No es para menos, considerando que se trata de papel confeccionado a mano, con un método artesanal. «Está fabricado de trapos», asegura la experta. «En algún momento las materias primas se hacen escasas en Europa, entonces los maestros papeleros descubren que pueden usar los desechos textiles que quedan de la ropa de la personas: los convierten en pulpa y con ello hacen finalmente las hojas», agrega.
Se logra evidenciar que es la llamada pasta de trapo por la textura. «Es como un poco algodonosa, muy suave. Además, cuando uno mira las hojas a contraluz se ven unas marcas transparentes, verticales y horizontales, que hablan que se ocupó un tipo de bastidor metálico para hacer las hojas, que tenía tramas y esas huellas van quedando en el papel», comenta.

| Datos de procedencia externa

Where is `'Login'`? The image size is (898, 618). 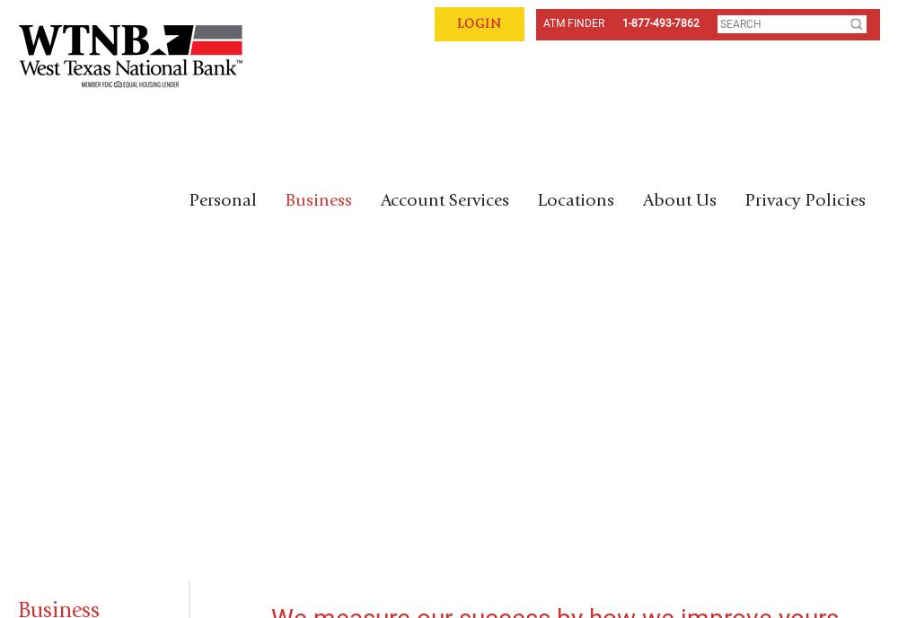 'Login' is located at coordinates (480, 23).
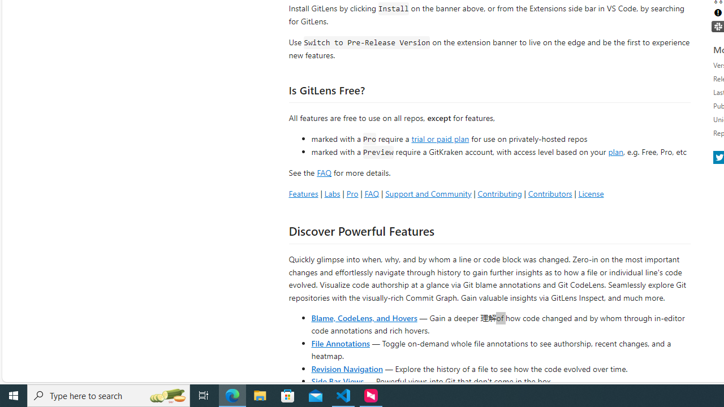  Describe the element at coordinates (340, 342) in the screenshot. I see `'File Annotations'` at that location.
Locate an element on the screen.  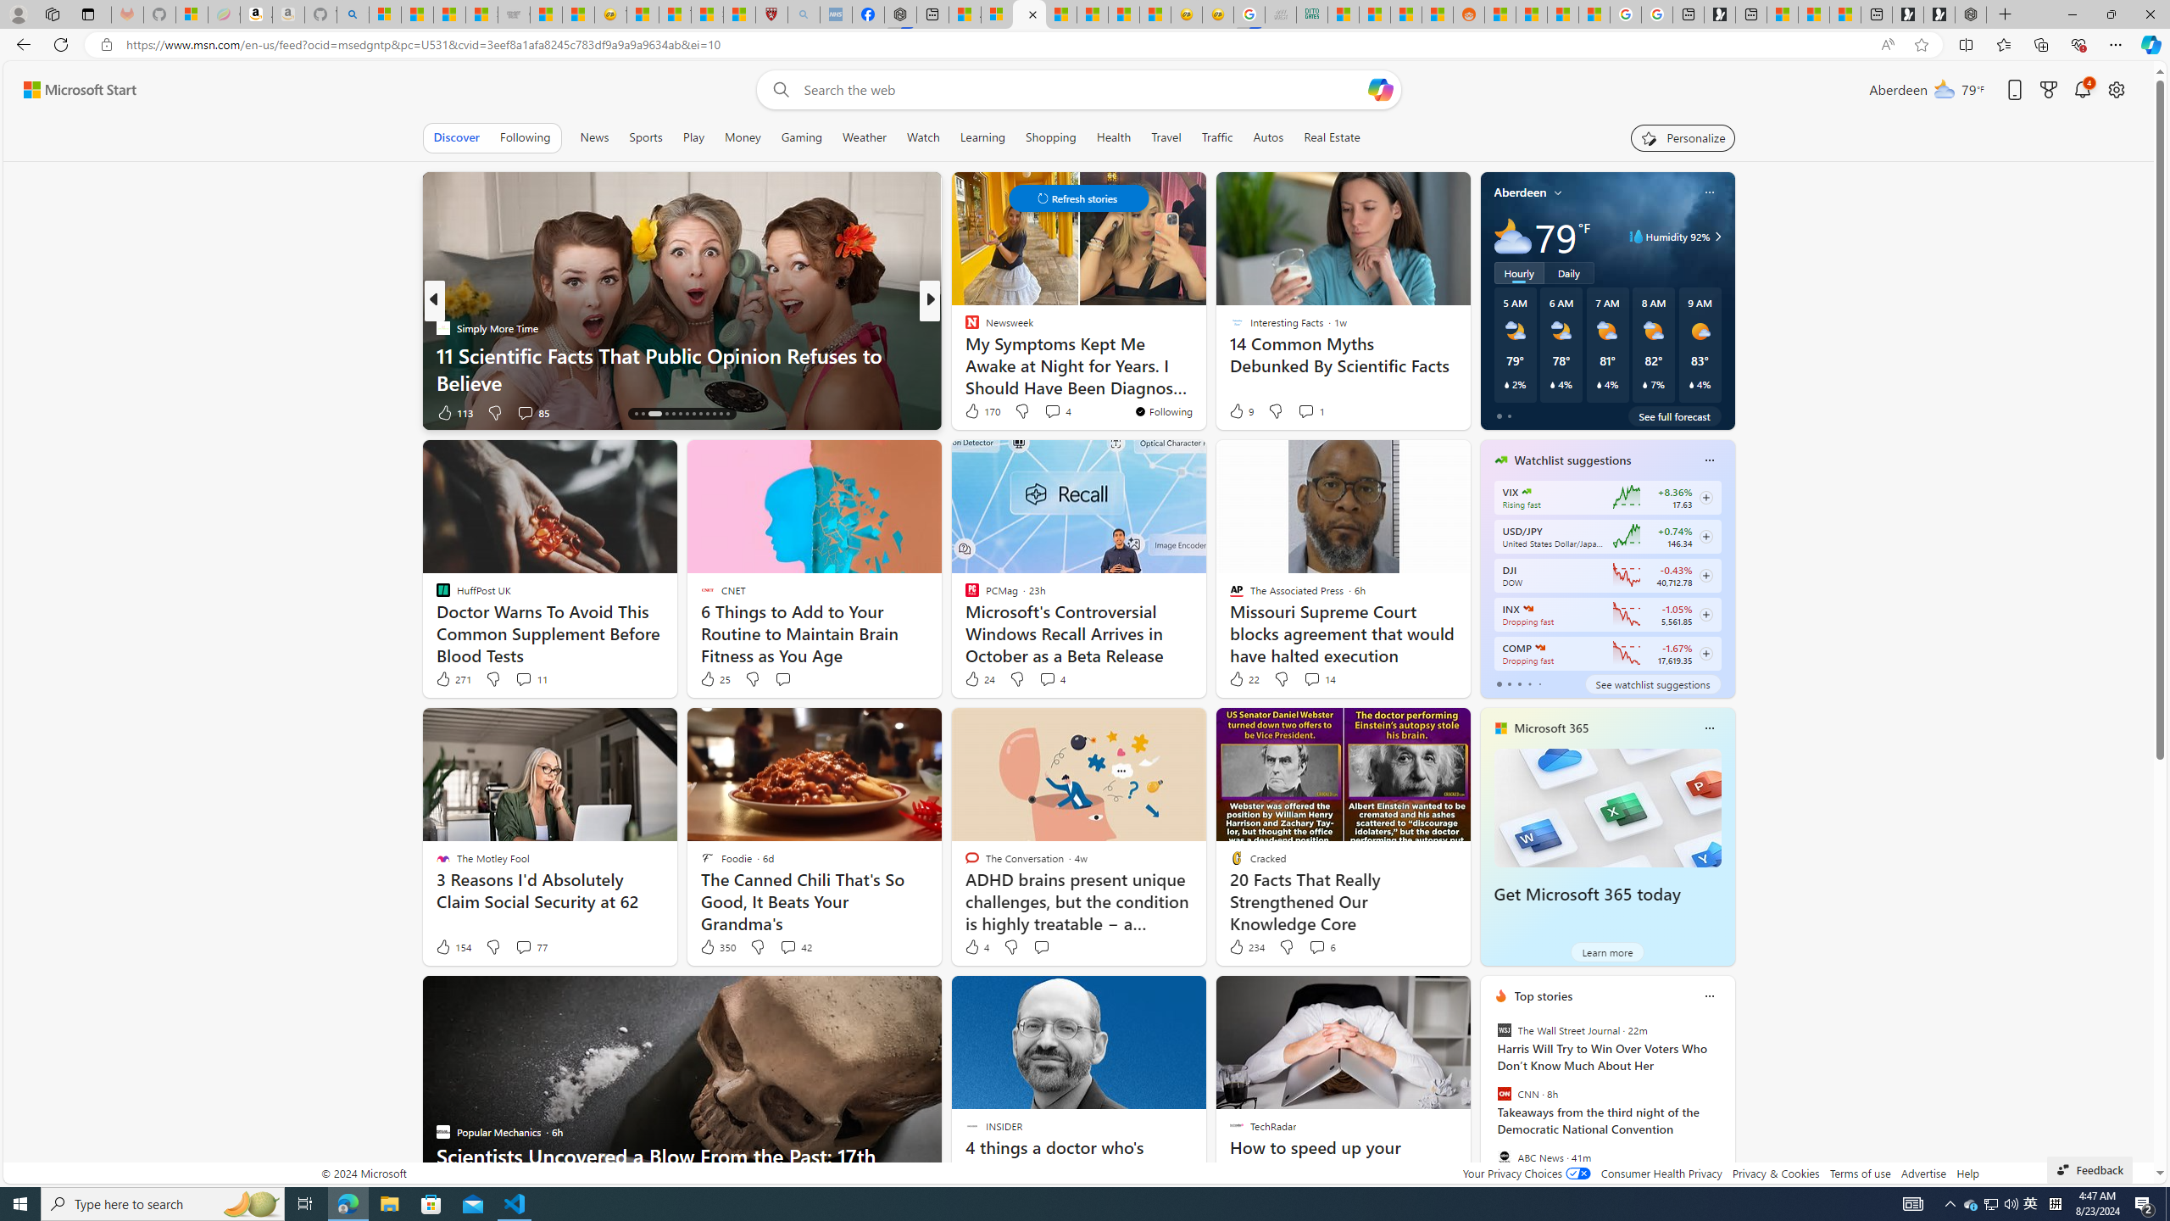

Debido a que se trata de materiales orgánicos, los libros incunables -es decir, los que se editaron en los primeros años después de la imprenta, que se inventó en 1453- son susceptibles de ser atacados por agentes biológicos. En este caso, el ejemplar ha sufrido daños producidos por los llamados pececillos de plata.
«Son pequeños insectos que se comen el papel. Lo interesante es que, a medida que van atacando el libro, van creando túneles», señala.

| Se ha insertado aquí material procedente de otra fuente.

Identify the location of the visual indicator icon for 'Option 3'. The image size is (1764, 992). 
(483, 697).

«Ese túnel está presente en el incunable de Petrarca y es muy normal en los libros de este nivel de antigüedad y hechos de este tipo de papel. Este pececillo de plata podría haber sido de 200 a 300 años atrás: por suerte el daño que dejó fue mínimo, no afectó mayormente la lectura del texto», aclara.
Cada cierto tiempo el volumen es sometido a limpieza preventiva. «Retiramos el polvo, revisamos las hojas, la encuadernación, comprobamos que no haya presencia de hongos o algún insecto», detalla la bibliotecóloga.
Capitulares a mano
El texto, que carece de signos de puntuación y números de página, llegó a la universidad gracias a una donación que realizó Pablo Neruda en 1954.
Otra de sus características son las letras capitulares o capitales -las de gran tamaño que inician un párrafo- hechas a mano. «Se utilizan para darle armonía al texto y hacer menos tediosa la lectura. Estas capitulares están pintadas con tinta de color rojo. En otros libros de la época tenían colores dorados o dibujos. Se las conoce como letras iluminadas», aclara la experta.
¿Quiénes pueden ver «Los triunfos de Petrarca»? «En el caso de que un usuario quiera consultarlo puede hacerlo; tiene que agendar una visita y lo que hacemos en el área de conservación es entregarle una breve inducción, donde le indicamos los cuidados que debe tener, el uso de guantes, cómo lo tiene que abrir, cómo manipularlo para que, en el fondo, este material patrimonial y valioso pueda ser consultado por la comunidad en general, siempre cuidando que esté en buenas condiciones», concluye Loreto Millar.
Los bibliotecólogos son los profesionales que habitualmente trabajan con tesoros documentales. Según el portal Mifuturo.cl del Mineduc, la carrera de Bibliotecología se puede estudiar en la U. Alberto Hurtado, la U. de Playa Ancha, la UTEM y la Uniacc.